Un momento della cerimonia

«La grandezza di questi uomini e donne non è stata quella di essere eroi ma di aver adempiuto al loro dovere fino in fondo. Questa dovrebbe essere la normalità- dichiara la dott.ssa Monica Garulli, Procuratore della Repubblica presso il Tribunale di Ancona-. Ognuno di noi può raccogliere il testimone che ci hanno lasciato ispirandosi ai valori di giustizia e legalità».

Nel suo intervento il Prefetto di Ancona, Antonio D’Acunto ha evidenziato che i giudici Falcone e Borsellino, come gli altri servitori dello Stato caduti nell’esercizio del loro lavoro ricordati durante la cerimonia, rappresentano un baluardo della democrazia in quanto hanno agito come argine a perniciosi fenomeni che rischiavano di alterare l’assetto democratico dello Stato.

I presenti in Aula

«Dal 1969 al 1995 sono stati uccisi 25 magistrati- ricorda il dott. Sergio Sottani, Procuratore Generale della Repubblica-. Ho conosciuto Falcone a un convegno a Senigallia. Non credo volesse diventare un eroe, faceva il suo dovere».

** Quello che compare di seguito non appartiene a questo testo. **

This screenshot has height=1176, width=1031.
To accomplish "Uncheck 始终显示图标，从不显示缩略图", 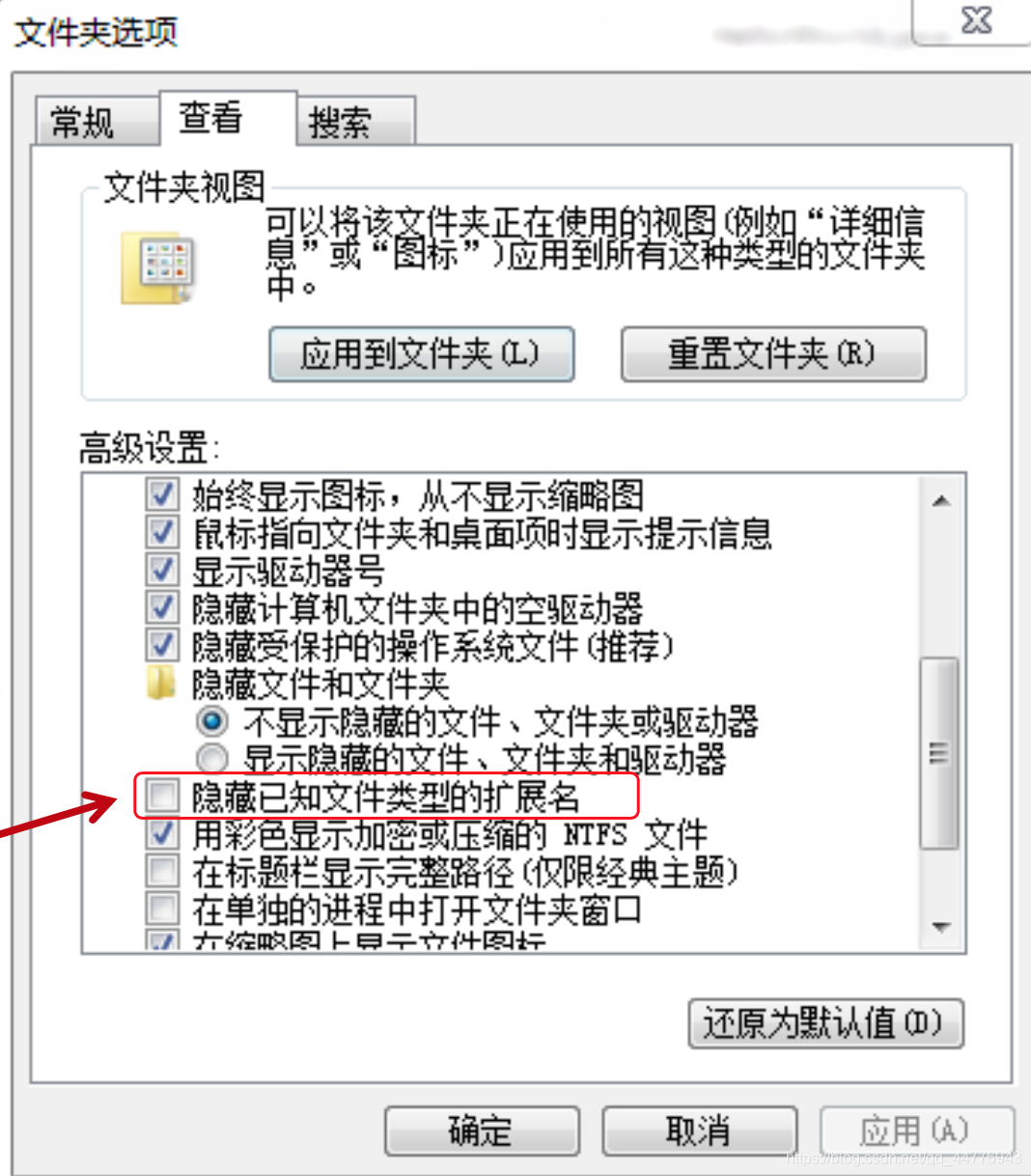I will [162, 495].
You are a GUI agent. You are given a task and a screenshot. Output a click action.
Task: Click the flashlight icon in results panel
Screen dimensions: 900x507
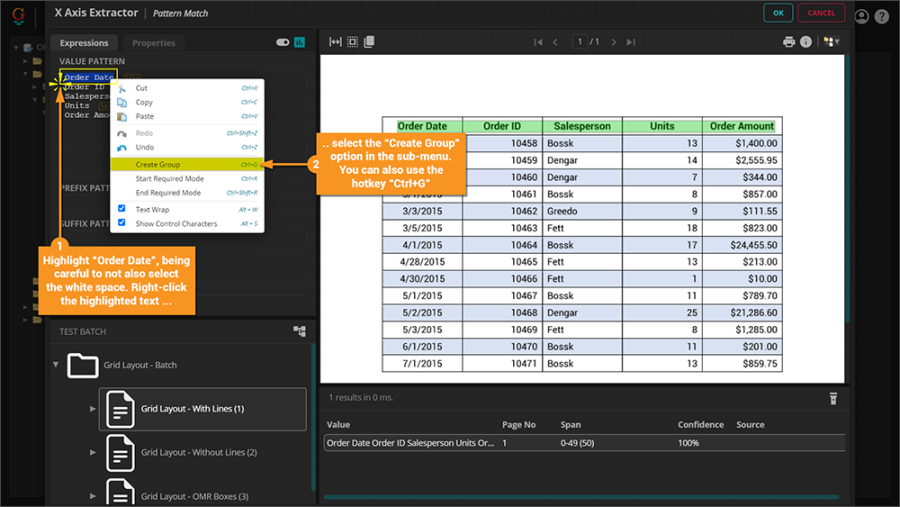coord(833,398)
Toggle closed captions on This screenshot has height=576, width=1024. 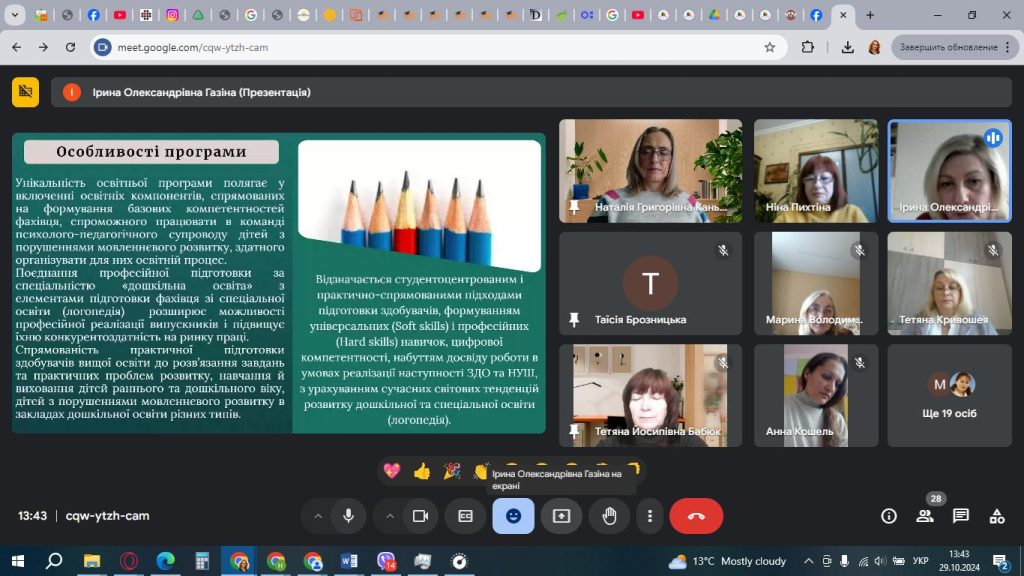(x=465, y=516)
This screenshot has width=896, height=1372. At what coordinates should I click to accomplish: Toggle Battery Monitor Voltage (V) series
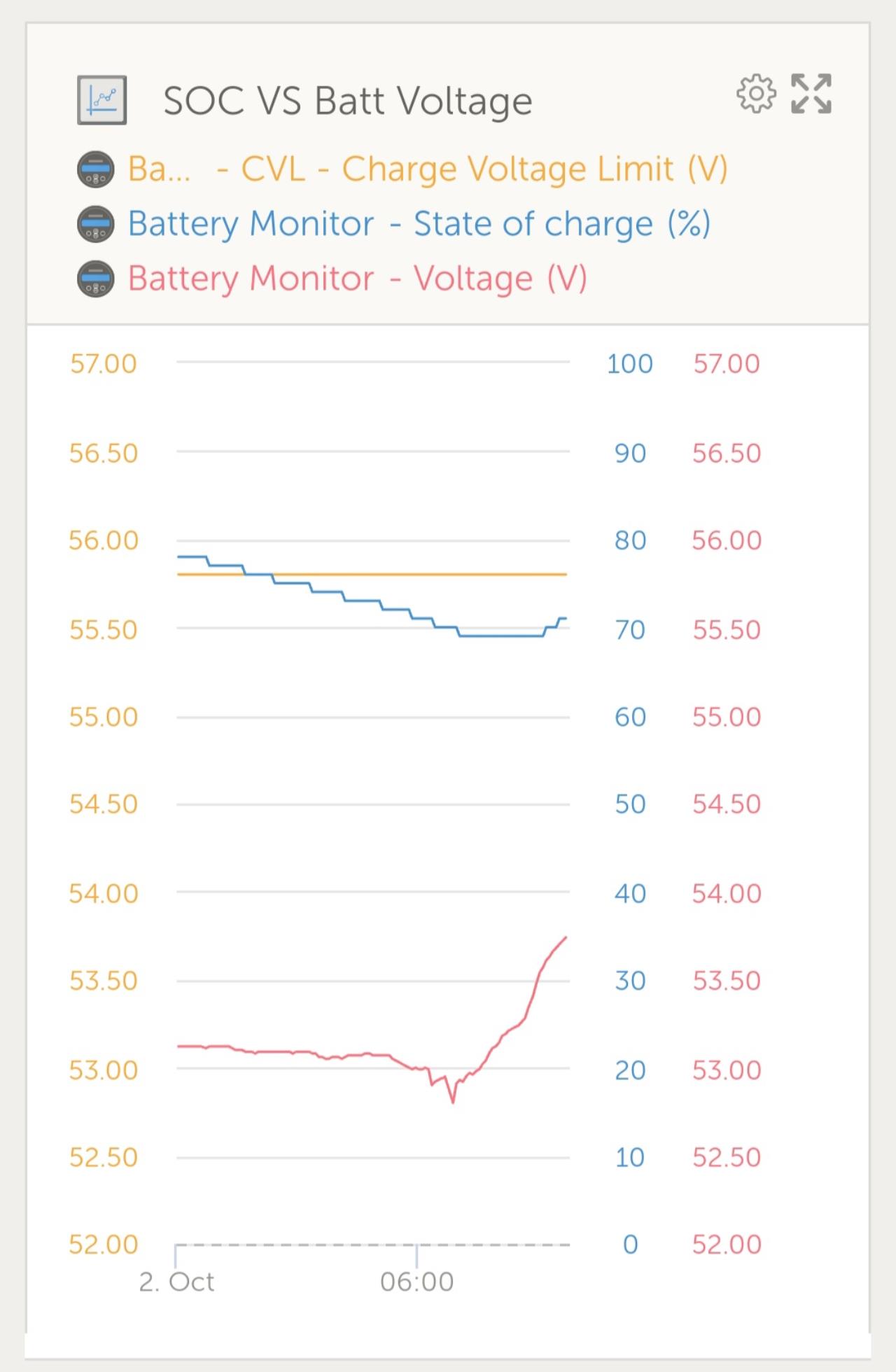coord(358,279)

«Le nuove generazioni guardano alla mafia non più con la stessa rassegnazione del passato. Nella battaglia contro la criminalità organizzata i due magistrati Falcone e Borsello hanno fornito, con il loro esempio, l’arma più potente alla riscossa civica e morale- sottolinea il Presidente del Consiglio regionale, Antonio Mastrovincenzo-. Educare alla legalità vuole dire anche coltivare la memoria di chi, attraverso la propria vita e le proprie azioni, ha saputo difendere le regole della convivenza civile e democratica, ispirata ai valori della Costituzione della Repubblica».

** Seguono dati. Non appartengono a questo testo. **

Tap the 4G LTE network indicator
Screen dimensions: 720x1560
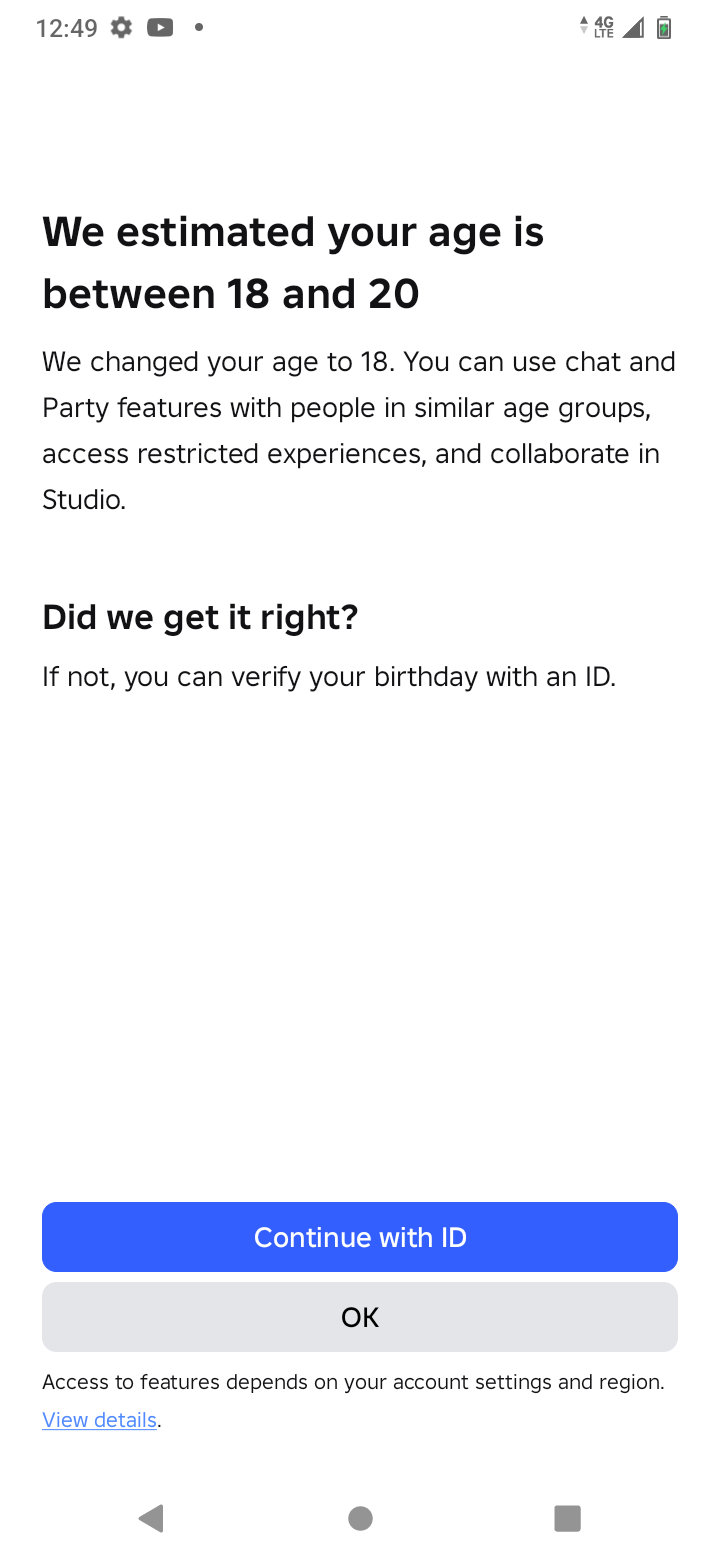pyautogui.click(x=604, y=27)
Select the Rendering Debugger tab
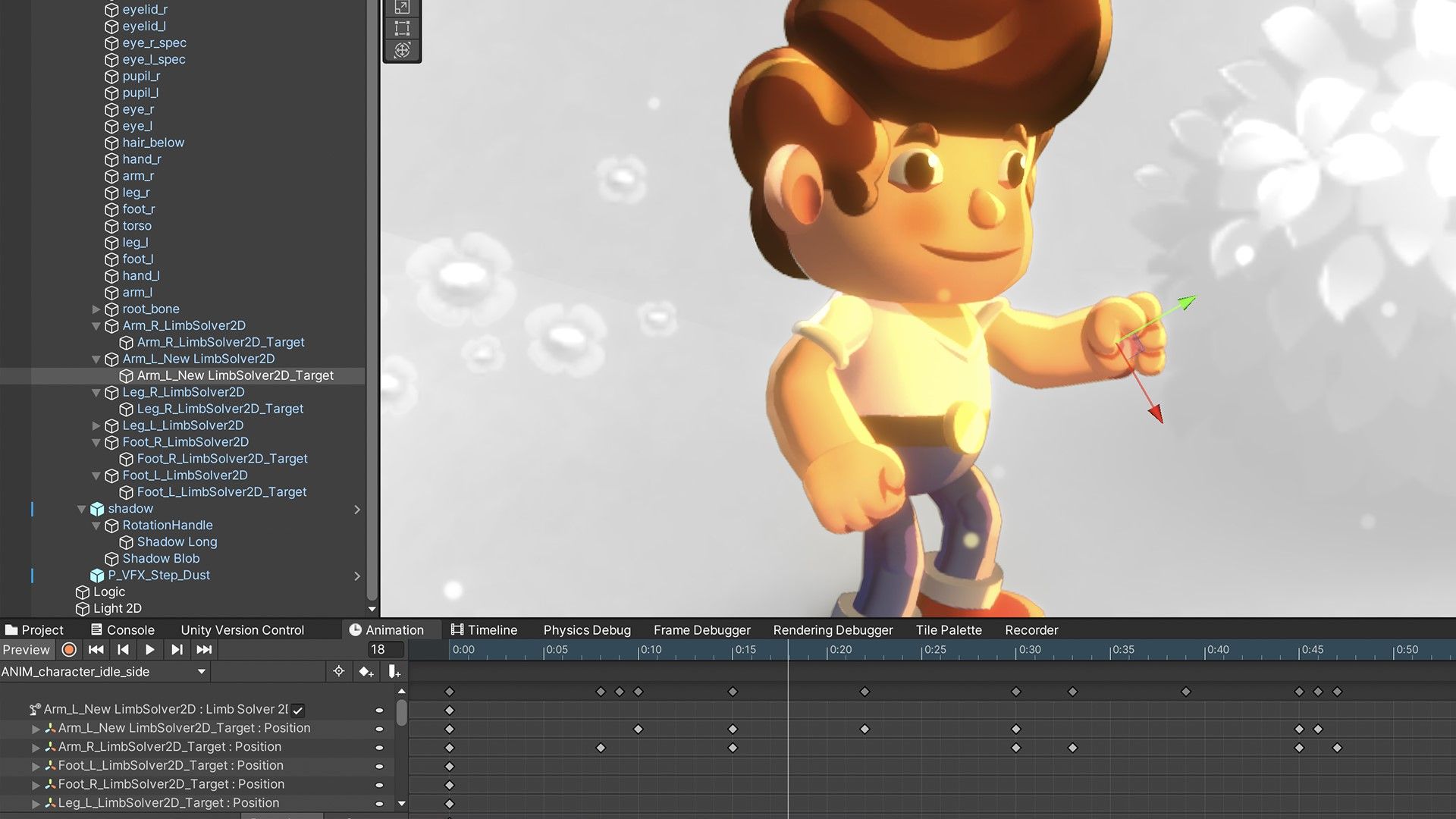Screen dimensions: 1456x819 click(833, 629)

Le targhe a ricordo di Falcone e Borsellino e di Vittorio Salmoni

Mastrovincenzo ha ricordato alcune iniziative del Consiglio Regionale: nell’agosto 2017 l’approvazione della legge sulle “Norme per la promozione della cultura della legalità e della cittadinanza responsabile” e poi il parere favorevole espresso nei giorni scorsi dalla Commissione Affari istituzionali per l’adesione della Regione alla Fondazione che sostiene l’Osservatorio sulle Agromafie. Il Presidente dell’Assemblea Legislativa delle Marche ha fatto riferimento alla ricostruzione post sisma, auspicando «norme più semplici e chiare ed attribuzioni di compiti precisi, così da farla procedere speditamente e nella massima trasparenza per consentire la rinascita di un’ampia porzione del territorio marchigiano con le sue comunità».

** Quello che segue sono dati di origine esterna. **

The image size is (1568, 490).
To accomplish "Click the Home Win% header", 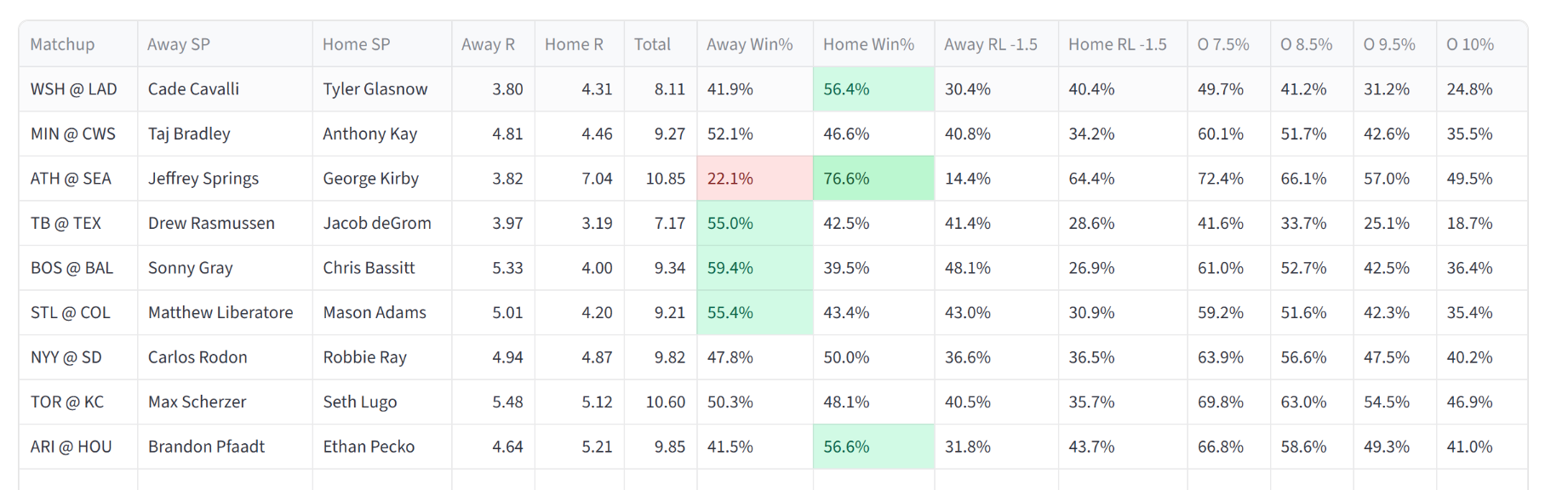I will (x=873, y=44).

Dopo la benedizione delle targhe da parte di Monsignor Angelo Spina, Arcivescovo della Diocesi Ancona – Osimo, è stato proiettato un filmato del regista Davide Lomma, “La nuova alba della Repubblica”, in ricordo delle personalità che si sono distinte nell’affermazione dei valori della Giustizia e della Legalità.

La cerimonia si è conclusa con gli interventi di alcuni dei familiari presenti. «Io non l’ho mai conosciuto mio nonno ma ha basato la sua vita sui principi del rispetto delle regole e giustizia» riferisce Vittorio Salmoni, nipote di Vittorio Salmoni.

La corte del Tribunale allestita per lo spettacolo

«Mio papà era un magistrato appassionato ed io ho seguito la sua strada- racconta commossa la figlia di Guido Galli-. Amava lo studio e l’insegnamento universitario. È morto con il codice in mano mentre andava a fare lezione ai suoi studenti. Mio padre era consapevole del rischio che correva. Queste morti non sono state vane».

Per Sergio Amato, figlio del magistrato Mario Amato, «la memoria è anche resistenza».

L’iniziativa “Tribunale è Città” è proseguita nel pomeriggio con l’incontro dibattito su “Mafia e Stragismo”. Questa sera invece, per la prima volta il teatro entra in Tribunale con lo spettacolo Paragoghè. Nella corte è stato allestito uno spazio scenico con una platea di circa 300 posti.